Imaging is not available in all settings, and Dr. van der Helm-van Mil explains they wanted a set of risk criteria that could be widely employed. Moreover, they designed the risk stratification tools to put comparatively more statistical weight on clinical and serological factors compared to imaging. But they also added the second and fuller risk criteria including MRI features that could be used for increased accuracy, if desired.
In the pooled analysis, 17% of patients had progressed to inflammatory arthritis by one year. Patients could be distributed into low risk of progression (<25% risk), intermediate risk (25–75%) or high risk (75% or higher). Including the use of MRI along with clinical and serological variables, 85% of patients fell into the lowest risk group, and 4% fell into the high-risk group.

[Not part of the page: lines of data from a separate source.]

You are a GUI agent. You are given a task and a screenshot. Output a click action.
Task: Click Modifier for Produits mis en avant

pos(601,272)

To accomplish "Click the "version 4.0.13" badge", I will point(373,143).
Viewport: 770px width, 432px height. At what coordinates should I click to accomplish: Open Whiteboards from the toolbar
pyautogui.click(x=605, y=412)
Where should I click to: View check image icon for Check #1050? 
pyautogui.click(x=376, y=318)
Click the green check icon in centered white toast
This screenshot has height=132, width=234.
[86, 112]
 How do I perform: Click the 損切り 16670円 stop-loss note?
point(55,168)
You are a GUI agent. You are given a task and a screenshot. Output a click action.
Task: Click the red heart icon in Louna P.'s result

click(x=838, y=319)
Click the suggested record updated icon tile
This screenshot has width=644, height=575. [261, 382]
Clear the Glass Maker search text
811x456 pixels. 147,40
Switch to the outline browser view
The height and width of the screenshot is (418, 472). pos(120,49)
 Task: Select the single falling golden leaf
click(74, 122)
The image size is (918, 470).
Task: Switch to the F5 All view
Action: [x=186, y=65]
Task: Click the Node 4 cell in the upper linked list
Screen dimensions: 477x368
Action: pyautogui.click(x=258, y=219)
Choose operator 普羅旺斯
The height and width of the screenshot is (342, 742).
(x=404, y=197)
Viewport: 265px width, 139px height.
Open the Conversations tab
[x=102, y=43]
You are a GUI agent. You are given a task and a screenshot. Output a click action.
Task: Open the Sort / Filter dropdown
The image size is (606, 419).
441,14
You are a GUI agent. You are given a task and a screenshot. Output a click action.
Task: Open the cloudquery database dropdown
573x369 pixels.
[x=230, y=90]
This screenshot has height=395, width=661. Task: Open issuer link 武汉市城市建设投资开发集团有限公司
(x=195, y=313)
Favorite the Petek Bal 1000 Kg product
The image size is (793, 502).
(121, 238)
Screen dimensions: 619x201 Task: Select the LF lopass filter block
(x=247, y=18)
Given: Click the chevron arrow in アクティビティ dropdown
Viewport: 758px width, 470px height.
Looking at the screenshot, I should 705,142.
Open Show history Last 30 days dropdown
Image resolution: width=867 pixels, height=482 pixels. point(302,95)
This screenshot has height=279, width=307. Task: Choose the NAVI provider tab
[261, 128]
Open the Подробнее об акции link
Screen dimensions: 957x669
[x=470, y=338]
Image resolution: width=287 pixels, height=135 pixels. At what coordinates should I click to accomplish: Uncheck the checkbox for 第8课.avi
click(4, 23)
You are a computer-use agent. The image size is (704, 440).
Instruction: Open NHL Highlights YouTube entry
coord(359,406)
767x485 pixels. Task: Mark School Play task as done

For future study design, a cutoff point of 10 or greater points in the simplified version of the risk stratification criteria would yield a sensitivity and specificity of greater than 75% (or 12 or greater in the version including MRI). However, the committee did not recommend a specific reference risk stratification score for use in future trials. Dr. Deane pointed out that depending on the specific pre-RA study (e.g., agents with lower vs. higher side effect profile), researchers may use different cutoff points for inclusion of individuals.
Imaging Caveats
The lack of inclusion of ultrasound in the final risk stratification criteria was an important source of discussion among the committee members. Ultrasound’s lower cost and greater availability provide advantages over MRI. Moreover, although ultrasound did not emerge as providing additional predictive power in this specific pooled analysis, several papers in different international cohorts have shown that it may be predictive of progression to RA, including work by Dr Mankia and colleagues.11-13
Dr. Mankia notes that bone erosions seen via ultrasound have been highly predictive of progression in previous cohort studies.11-13 MRI is more sensitive for inflammation than ultrasound, particularly tenosynovitis, which may also have been part of why it improved predictive capacity in this analysis, even though ultrasound did not.
Dr. Mankia argues that ultrasound may still have utility in this population, and future risk stratification might ultimately include it. “In clinical practice, ultrasound helps us understand why people present with pain and stiffness,” he says, “because we can see inflammatory changes on the scan. If we do see those changes, we will likely monitor that patient more closely, because it is a sign that they may be on the way towards developing RA imminently.”